■ Collected data
■ ■ ■ ■ ■

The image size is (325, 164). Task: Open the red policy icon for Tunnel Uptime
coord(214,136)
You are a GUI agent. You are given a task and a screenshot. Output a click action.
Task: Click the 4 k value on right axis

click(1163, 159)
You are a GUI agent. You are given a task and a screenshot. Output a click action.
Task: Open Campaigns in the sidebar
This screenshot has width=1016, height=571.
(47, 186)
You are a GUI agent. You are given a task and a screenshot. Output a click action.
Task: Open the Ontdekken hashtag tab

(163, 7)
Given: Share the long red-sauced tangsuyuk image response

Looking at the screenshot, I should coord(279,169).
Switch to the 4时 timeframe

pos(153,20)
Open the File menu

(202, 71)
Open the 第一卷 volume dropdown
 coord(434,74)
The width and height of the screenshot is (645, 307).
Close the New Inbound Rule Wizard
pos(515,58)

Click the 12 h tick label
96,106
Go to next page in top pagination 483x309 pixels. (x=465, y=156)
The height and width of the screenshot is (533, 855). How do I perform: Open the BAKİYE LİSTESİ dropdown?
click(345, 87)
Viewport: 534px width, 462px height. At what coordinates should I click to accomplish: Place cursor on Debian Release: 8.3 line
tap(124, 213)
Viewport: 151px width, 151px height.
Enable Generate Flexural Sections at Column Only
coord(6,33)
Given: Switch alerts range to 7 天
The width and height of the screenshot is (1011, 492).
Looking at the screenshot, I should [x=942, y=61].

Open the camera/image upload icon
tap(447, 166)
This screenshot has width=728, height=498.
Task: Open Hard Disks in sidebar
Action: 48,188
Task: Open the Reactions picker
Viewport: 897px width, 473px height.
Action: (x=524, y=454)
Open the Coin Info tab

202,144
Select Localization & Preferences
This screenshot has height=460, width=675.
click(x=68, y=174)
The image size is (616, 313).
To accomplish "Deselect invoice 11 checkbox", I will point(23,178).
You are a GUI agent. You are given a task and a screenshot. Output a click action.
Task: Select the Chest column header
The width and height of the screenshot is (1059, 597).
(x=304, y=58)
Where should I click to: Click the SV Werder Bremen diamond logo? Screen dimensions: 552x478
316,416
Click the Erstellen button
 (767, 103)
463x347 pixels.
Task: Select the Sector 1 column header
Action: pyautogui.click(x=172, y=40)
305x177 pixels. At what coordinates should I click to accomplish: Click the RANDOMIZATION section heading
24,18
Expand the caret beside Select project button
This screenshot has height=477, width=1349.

■ ■ ■ ■ ■

■ DIRECTIONS FOR THIS TASK
In this exercise, repeat the entries above verbatim.

■ RESULT
The image size is (325, 164). Task: Open the red policy icon for Tunnel Uptime
coord(214,136)
You are a GUI agent. You are given a task and a screenshot. Output a click action.
Task: Click the 4 k value on right axis

click(1163, 159)
You are a GUI agent. You are given a task and a screenshot. Output a click action.
Task: Open Campaigns in the sidebar
This screenshot has width=1016, height=571.
(47, 186)
You are a GUI agent. You are given a task and a screenshot. Output a click action.
Task: Open the Ontdekken hashtag tab

(163, 7)
Given: Share the long red-sauced tangsuyuk image response

Looking at the screenshot, I should coord(279,169).
Switch to the 4时 timeframe

pos(153,20)
Open the File menu

(202, 71)
Open the 第一卷 volume dropdown
 coord(434,74)
The width and height of the screenshot is (645, 307).
Close the New Inbound Rule Wizard
pos(515,58)

Click the 12 h tick label
96,106
Go to next page in top pagination 483x309 pixels. (x=465, y=156)
The height and width of the screenshot is (533, 855). How do I perform: Open the BAKİYE LİSTESİ dropdown?
click(345, 87)
Viewport: 534px width, 462px height. At what coordinates should I click to accomplish: Place cursor on Debian Release: 8.3 line
tap(124, 213)
Viewport: 151px width, 151px height.
Enable Generate Flexural Sections at Column Only
coord(6,33)
Given: Switch alerts range to 7 天
The width and height of the screenshot is (1011, 492).
Looking at the screenshot, I should [x=942, y=61].

Open the camera/image upload icon
tap(447, 166)
This screenshot has width=728, height=498.
Task: Open Hard Disks in sidebar
Action: 48,188
Task: Open the Reactions picker
Viewport: 897px width, 473px height.
Action: (x=524, y=454)
Open the Coin Info tab

202,144
Select Localization & Preferences
This screenshot has height=460, width=675.
click(x=68, y=174)
The image size is (616, 313).
To accomplish "Deselect invoice 11 checkbox", I will point(23,178).
You are a GUI agent. You are given a task and a screenshot. Output a click action.
Task: Select the Chest column header
The width and height of the screenshot is (1059, 597).
(x=304, y=58)
Where should I click to: Click the SV Werder Bremen diamond logo? Screen dimensions: 552x478
316,416
Click the Erstellen button
 (767, 103)
463x347 pixels.
Task: Select the Sector 1 column header
Action: pyautogui.click(x=172, y=40)
305x177 pixels. At what coordinates should I click to accomplish: Click the RANDOMIZATION section heading
24,18
Expand the caret beside Select project button
This screenshot has height=477, width=1349.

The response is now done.